Teorie false e datate e messe in discussione da premi Nobel del calibro di Stiglitz, Krugman o Duflo ma mai presi in conto dagli economisti salariati di area liberal, figuriamoci poi dai media del Nord, cioè d’Italia. Una loro lettura non guasterebbe a Buffagni, invece di ripetere a pappagallo lezioni obsolete. Fatto è che da 160 anni al Sud ‘percolano’ solo rifiuti tossici e qualche prebenda, per lo più perline colorate, per rendere complice qualche cacicco locale.

Con la favola che “se parte il Nord parte anche il Sud” hanno giustificato il fatto che non si siano realizzate le infrastrutture, che l’AV si fermi ad Eboli e che al Sud non ci siano neanche gli asili nido. Per non parlare del mancato sfruttamento del potenziale della portualità del Mezzogiorno. Su questo tema Giuseppe Conte  ricorderà il Programma Elettorale del 2019  per le regionali in Basilicata, di cui avevo steso la parte economica, e che, dopo essere diventato la piattaforma elettorale del M5S che egli stesso era venuto in Basilicata a lodare, è stato dimenticato anche nella azione del governo Conte e nelle stesure del PNRR: versione Conte e versione Draghi.

La realtà è che stando ai Conti Pubblici Territoriali la Lombardia per le spese correnti dallo Stato riceve ogni anno intorno ai 19.500 euro per abitante, il Sud intorno ai 13.500 euro anno per abitante: 6.000 in meno, in soli due anni quanto tutto il PNRR! Sarebbe interessante avere studi indipendenti che valutino gli effetti moltiplicatori sul PIL di tale spesa al Nord e al Sud e come e quanto di questi effetti moltiplicatori dipendano dall’assetto infrastrutturale e demografico.

Quindi poiché “se parte il Nord parte il Paese” al Sud zero infrastrutture, zero asili, zero scuole, zero sanità, zero investimenti e zero spesa pubblica. Se poi il Sud arretra la colpa non è nell’assenza di risorse ma perché antropologicamente i terroni sono mafiosi, sfaticati … e poi sono piccoli e neri e il fatto che in Lombardia per le politiche sociali si spendano quasi 7.000 euro anno e in Campania non si arriva a 5.000 questo non rileva sul diverso grado di tenuta sociale delle due regioni!

Però se parte il Nord stiamo a posto anche a Scampia, non subito ma magari tra 160 anni.

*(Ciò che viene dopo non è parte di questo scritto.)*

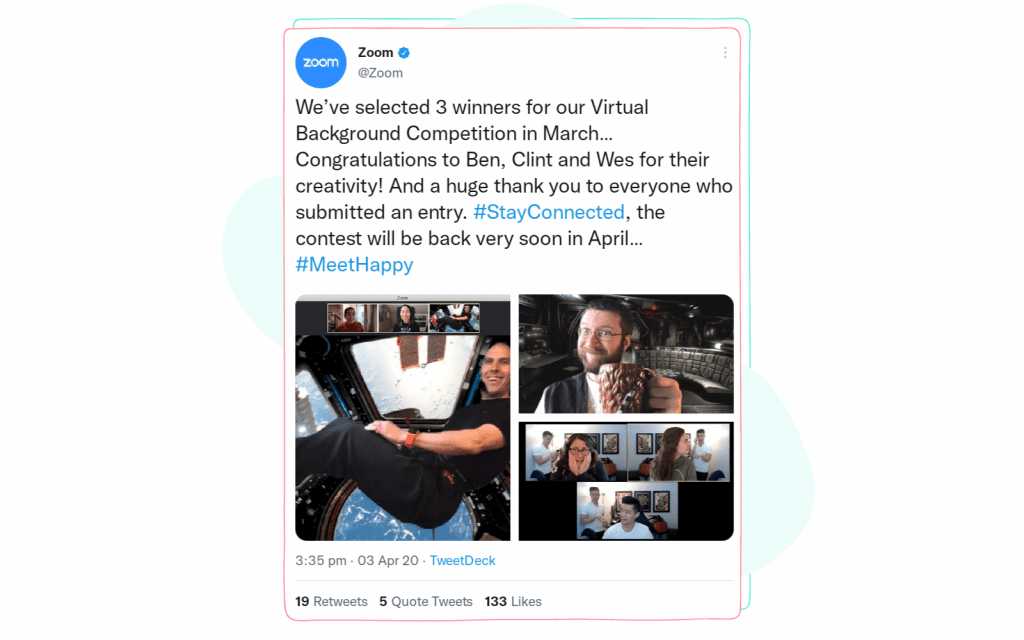Click the 3:35 pm timestamp

[x=321, y=561]
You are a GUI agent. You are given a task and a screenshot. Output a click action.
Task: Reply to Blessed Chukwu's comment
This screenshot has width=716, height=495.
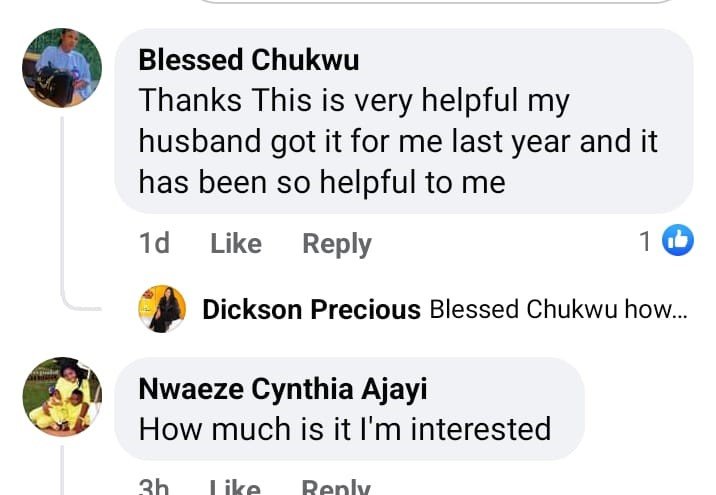[x=337, y=243]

Il divario dall’Unità di Italia ad oggi tra Nord e Sud, numeri alla mano, è sempre aumentato e oggi Campania e Sicilia sono, secondo Eurostat, le regioni con il maggior numero di persone a rischio di povertà in tutta Europa. Per la cronaca nel 1871 fatto 100 il PIL medio nazionale la Campania era a 107 e la Sicilia a 94 (Fonte Felice – Vecchi Un. Siena Quaderni economia e statistica 2012 n. 663).

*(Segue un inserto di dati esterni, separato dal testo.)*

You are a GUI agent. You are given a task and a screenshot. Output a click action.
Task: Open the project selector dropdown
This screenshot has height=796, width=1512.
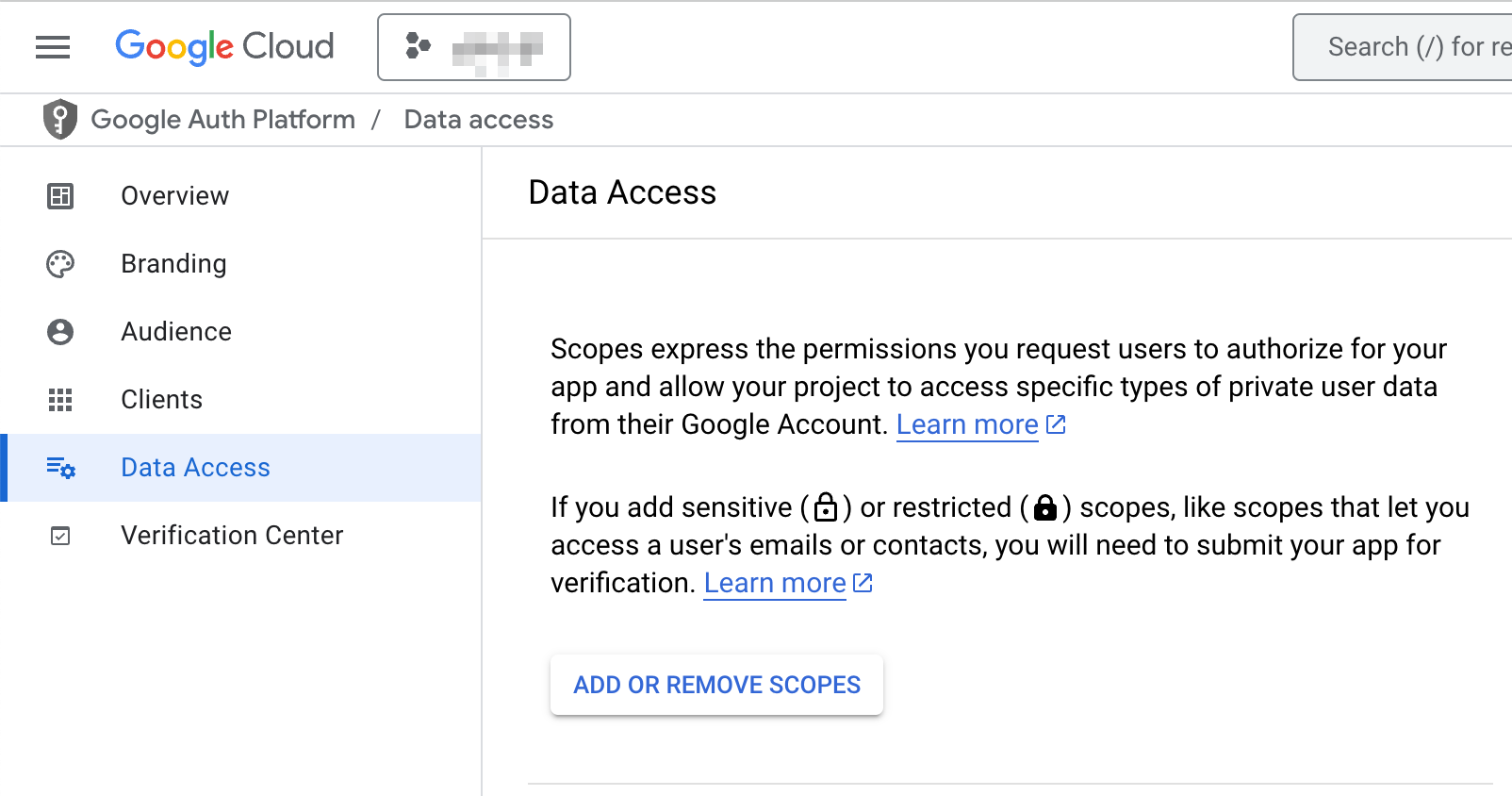point(474,47)
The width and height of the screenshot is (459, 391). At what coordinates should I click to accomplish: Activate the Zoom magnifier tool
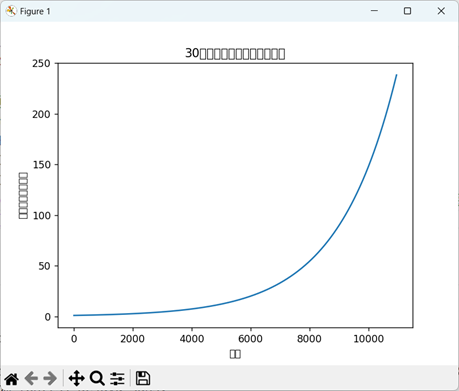click(x=97, y=378)

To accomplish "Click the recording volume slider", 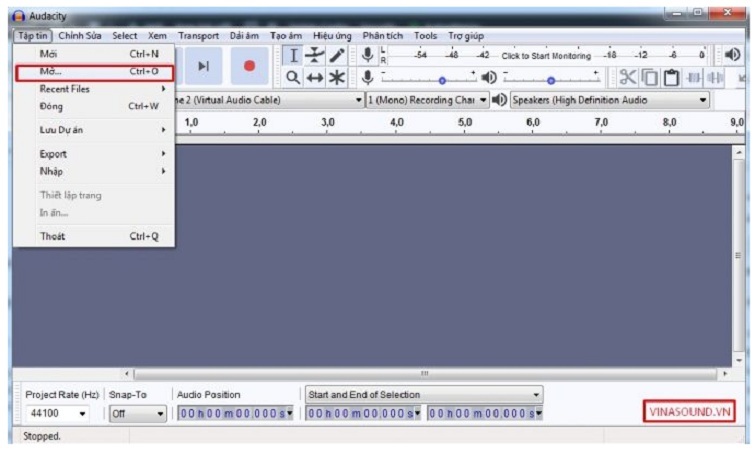I will (444, 77).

Questa messa cantata noi terroni la sentiamo dalla nascita e non ci crediamo più. Ci siamo già svenati e siamo emigrati ai quattro angoli dell’Universo Mondo per questo.

Però ora il giochino non regge più. Grazie a basi pubbliche numeriche e alla trasparenza, grazie anche alle direttive europee, che solo le piattaforme web consentono una nuova consapevolezza si sta diffondendo.

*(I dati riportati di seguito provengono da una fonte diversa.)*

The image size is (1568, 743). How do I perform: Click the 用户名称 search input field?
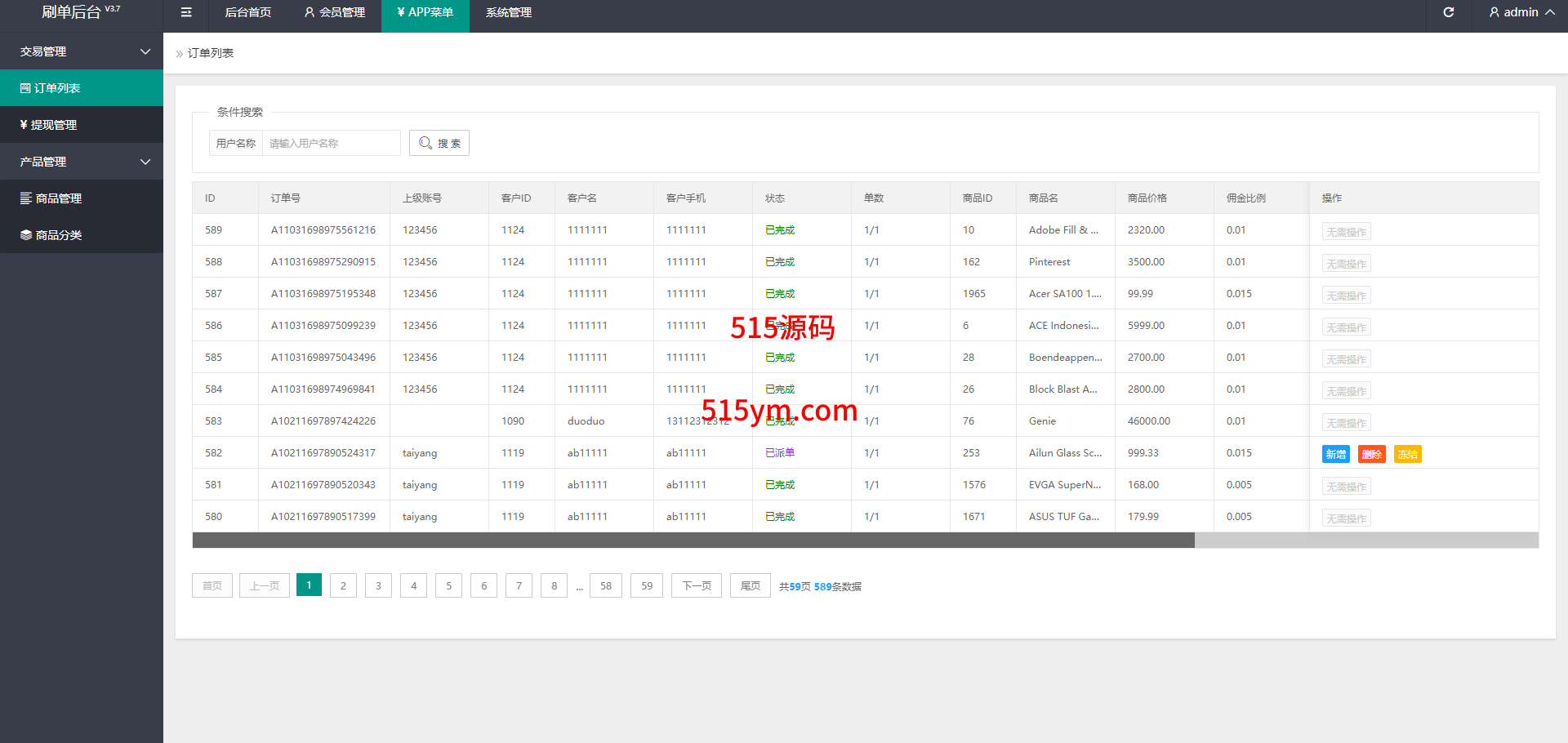point(331,143)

Capisco l’esigenza di Conte di blandire quel malefico ceppo di potere che da sempre rovina il Paese e che lo ha defenestrato ma sta commettendo l’errore storico del PD che per accreditarsi presso i padroni del Nord dimentica che gran parte della propria base elettorale, è, meglio dire era, al Sud e tra i ceti popolari. Ora non si sa neanche più cosa sia e cosa difenda il PD e i padroni preferiscono Giorgetti a Letta.

Nel 2018 il M5S si sostituì in Basilicata al PD e prese circa il 50% dei voti. E in Lombardia? E a Milano? E quanti ne prenderà in Basilicata e in Lombardia e a Milano quando finalmente si andrà a votare?

Per queste vie Conte non garantirà la rielezione di Buffagni a Milano, amen ce ne faremo una ragione, ma in compenso perderà quel residuo di voti al Sud, già ridotti al lumicino per le tante fiducie tradite.

Io credo che già ora il Sud stia cercando vie alternative e più utili del M5S per il proprio riscatto sia sul fronte politico sia su quello giuridico. La campanella dell’ultimo giro è suonata, poi sarà troppo tardi.